PhotoYou've spent months on real estate websites and toured dozens of properties. You've finally found the right house in the right location for the right price and your offer has been accepted.

Now you have to select the method to finance your purchase, and for most first-time buyers there are two main options – an FHA or a conventional mortgage.

Which is better will depend on your individual circumstances. Both have their advantages.


An FHA loan is guaranteed by the Federal Housing Administration, part of the Department of Housing and Urban Development (HUD). If you qualify for an FHA mortgage, the U.S. government guarantees to the lender that the loan will be repaid.

The loan has some advantages and disadvantages for the borrower. The first is that it is easier to qualify for an FHA loan than it is a conventional mortgage.

Because it is a program to encourage homeownership, and the government stands behind the loan, a borrower may qualify with less than perfect credit. While overall lending requirements are much tighter in the wake of the housing crash, FHA requirements are a bit less tight.

Debt-to-income ratio

For example, a lender looks at a borrower's debt-to-income ratio – what you owe vs. how much money you make. FHA gives you more leeway than conventional loans, meaning if you are early in your career and are still paying on some student loans, an FHA loan may allow you to buy more house than a conventional loan would.

You can purchase a home with an FHA loan without putting 20% down, which is less of an advantage these days because there are many conventional mortgage programs with similar low down payments.

An FHA loan requires as little as 3.5% as a down payment but there are now conventional loans with as little as 3% down.

Lower interest rates

When it comes to interest rates, the advantage usually goes to FHA. FHA loans almost always have lower interest rates than conventional loans, but the rate spread will differ state to state.

If you choose to put less than 20% down you will be required to pay mortgage insurance, whether it is an FHA or conventional loan.
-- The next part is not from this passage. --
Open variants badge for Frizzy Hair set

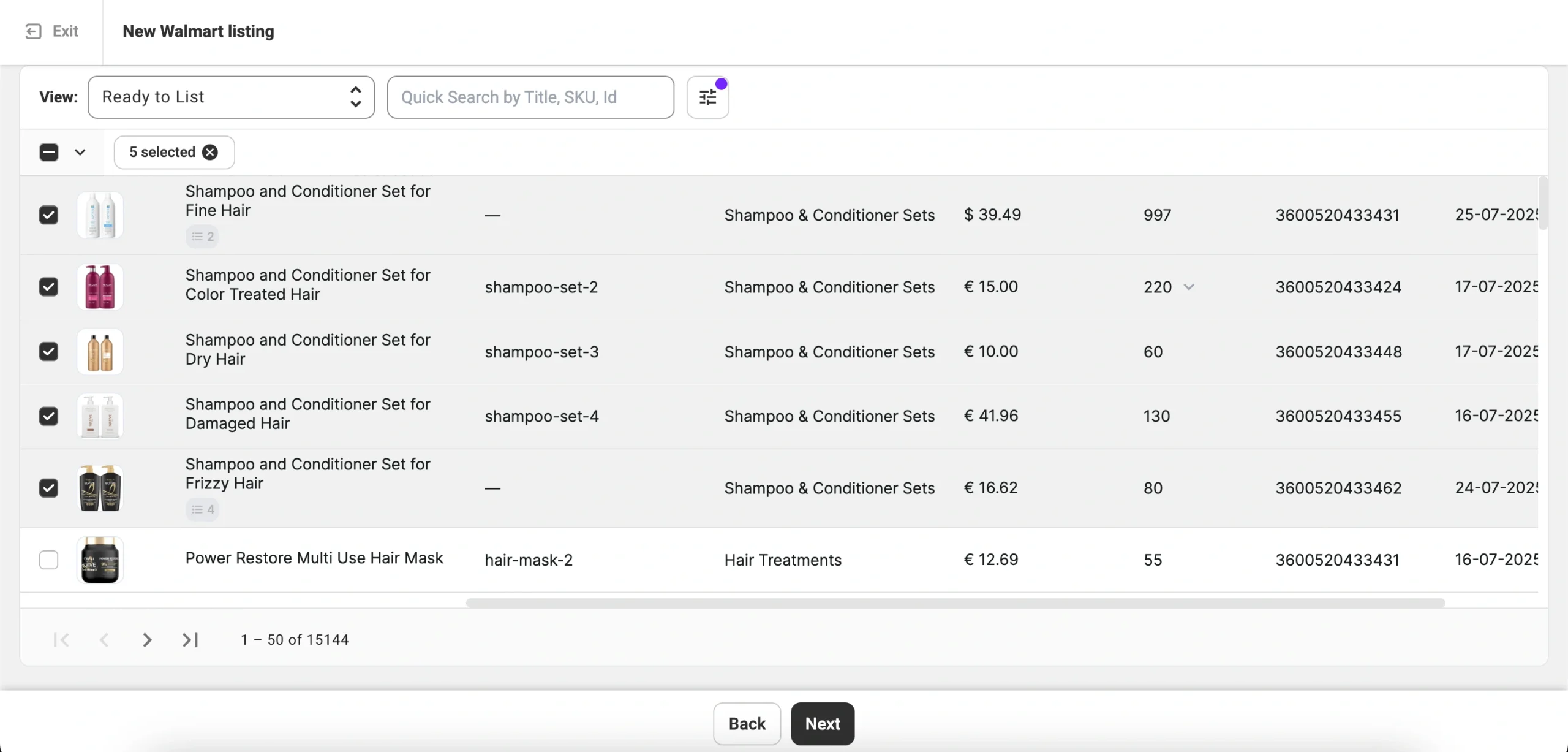(202, 509)
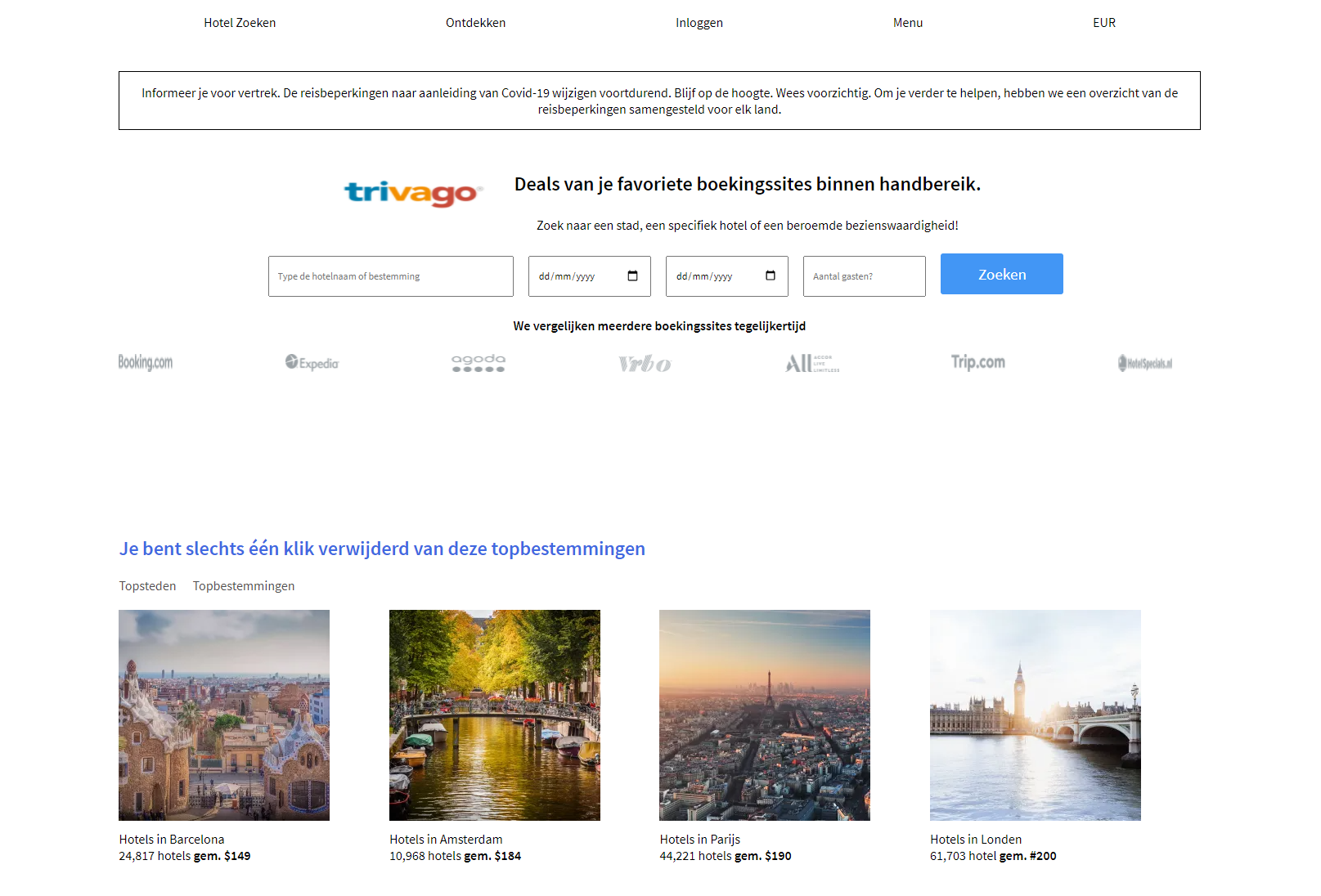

Mortgage insurance protects the lender from loss in case the borrower defaults.

Here, the advantage you get with a lower interest rate on an FHA mortgage is wiped out by the slightly higher rate you will pay for mortgage insurance. These insurance costs are based on a percentage of the loan and for FHA mortgage insurance, the percentage is slightly higher.

But in a decided advantage for a conventional loan, you can appeal to the lender to discontinue the mortgage insurance requirement once you have achieved 25% equity in the home. With an FHA loan, the mortgage insurance requirement is permanent for the life of the loan.

Because of mortgage insurance, a conventional loan payment might turn out to be lower than an FHA payment, even though it has a lower interest rate.

If you are just beginning your home search, you should discuss the FHA vs. conventional options with a mortgage officer during the pre-approval process so you will know exactly how much you will be able to pay for a home.